“One Track Heart: The Story of Krishna Das” 3.5 / 5 stars - “I think of him as someone who can convey emotion and belief and spirit with his voice, and that makes it very powerful.”
Famed record producer Rick Rubin is speaking about kirtan singer Krishna Das, and friends, colleagues, intellectuals, and the man himself chronicle his winding and spiritual journey to become “The Chant Master of American Yoga” (as quoted by the New York Times).
In his first feature documentary, director Jeremy Frindel lays out - along with fascinating pictures and video - Krishna Das’s rise to stardom.
Born Jeffrey Kagel in 1947 and growing up with insecurities and self-doubt which can frequently torment any teenager, he unexpectedly found - in his early 20‘s - devout interest in India and the teachings of a Hindu guru, Maharaj-ji.
Moving back and forth between New York and India over the course of 30 or so years, he continually reached his arms towards enlightenment, but his demons continually plagued him.
Frindel does a good job of capturing this struggle.
Often sitting on a sofa and wearing a red plaid shirt or t-shirt, Krishna Das speaks to Frindel’s camera with complete frankness about his music and his love for Maharaji-ji, but also his abusive drug use.
We’ve seen many stories of struggling musicians on VH-1‘s “Behind the Music” series over the years, but this one applies a different twist by exploring the relatively unexplored topic of kirtan.
Several clips warmly show Krishna Das - who is always armed with a harmonium (a type of small pump organ) - and his bandmates comfortably sitting on stage and playing traditional kirtan music in front accepting audiences.
With the kneeling crowds closing their eyes, raising their arms and swaying with the music like devout followers, some of the concert footage, admittedly, may seem a bit cultish or odd to western movie audiences.
This particular movie critic enjoys yoga, but I hadn’t even heard of Krishna Das - or for that matter, kirtan - until nine days ago.
After listening to the music in this movie and other random youtube clips, it’s easy to recognize the spiritual quality and positive essence conveyed from musicians to audience and vice-versa.

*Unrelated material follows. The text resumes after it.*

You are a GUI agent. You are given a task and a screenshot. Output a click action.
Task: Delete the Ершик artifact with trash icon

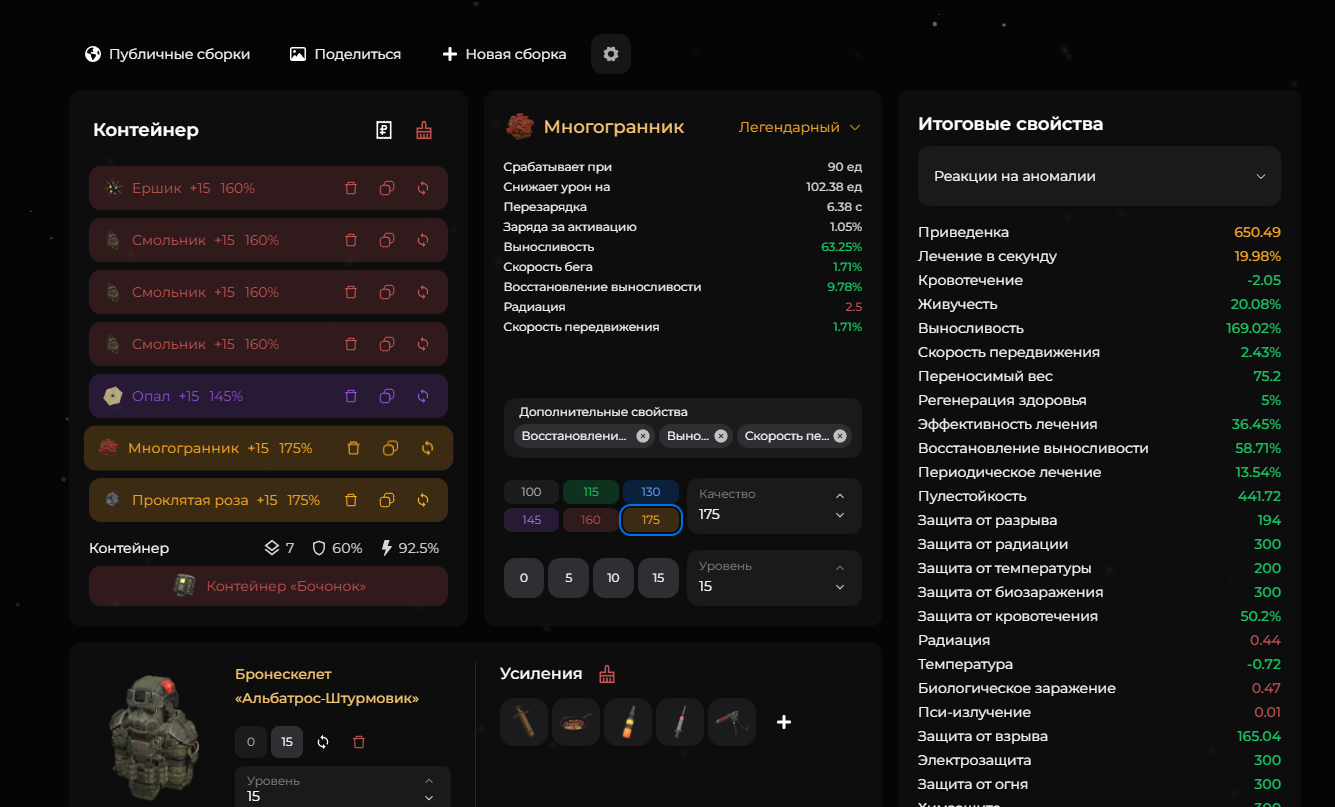351,188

The movie offers a plethora of very good concert footage of Krishna Das’s connection with his audiences, but the film’s most moving scene is a one-on-one musical performance for a man (Jason Becker) suffering from Lou Gehrig’s disease.
It’s a moment that truly captures the affecting power of music.
With a runtime of only 74 minutes, I wanted Frindel to spend more such moments interviewing the average fan, and unfortunately, he doesn't.
It’s not a terrible miss, but certainly a missed opportunity to better translate Krishna Das’s music to moviegoers (and me too).
That said, Krishna Das’s fans will rightfully embrace this film, and for others, “One Track Heart: The Story of Krishna Das” provides a good introduction to kirtan and to a man “who can convey emotion and belief and spirit with his voice.”